INFORMATION SHOWN –
-- -- --

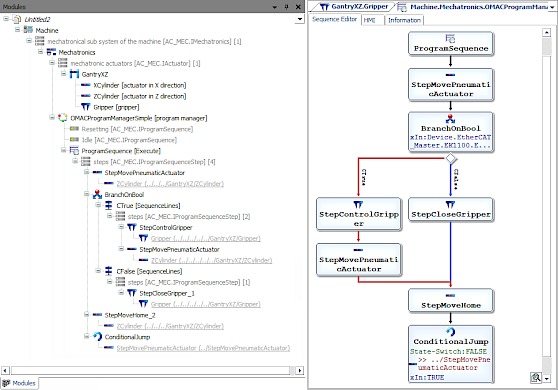Click the Gripper icon in the GantryXZ tree
Screen dimensions: 558x390
click(85, 107)

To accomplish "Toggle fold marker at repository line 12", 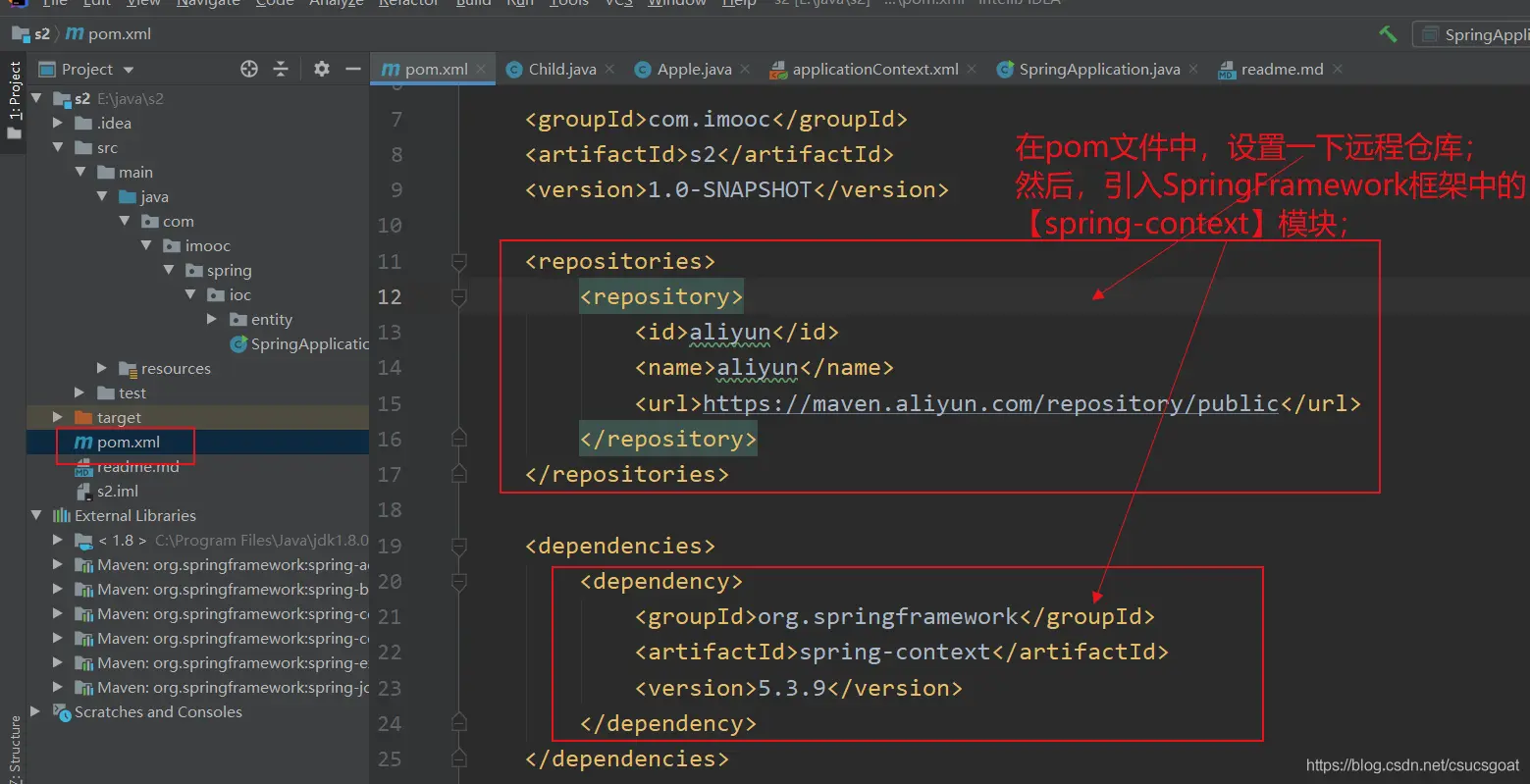I will tap(458, 297).
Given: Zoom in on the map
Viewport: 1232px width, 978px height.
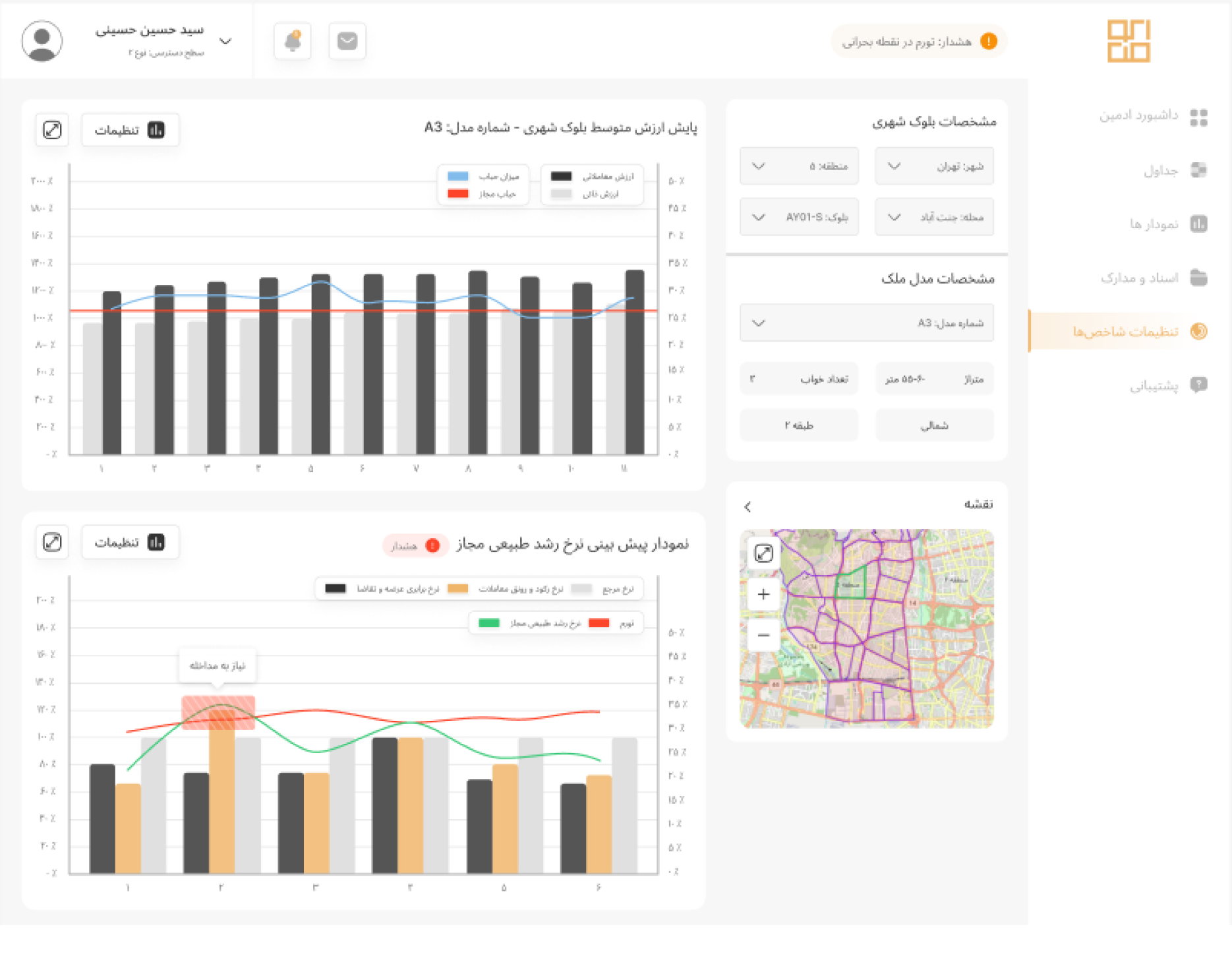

-- -- --

EXERCISE DESCRIPTION –
Beginning with the line that holds "Given: Zoom in on the map" and continuing to the end of the entries above, set down each line exactly, both ends included; include no pictures.

PROBLEM SOLUTION –
Given: Zoom in on the map
Viewport: 1232px width, 978px height.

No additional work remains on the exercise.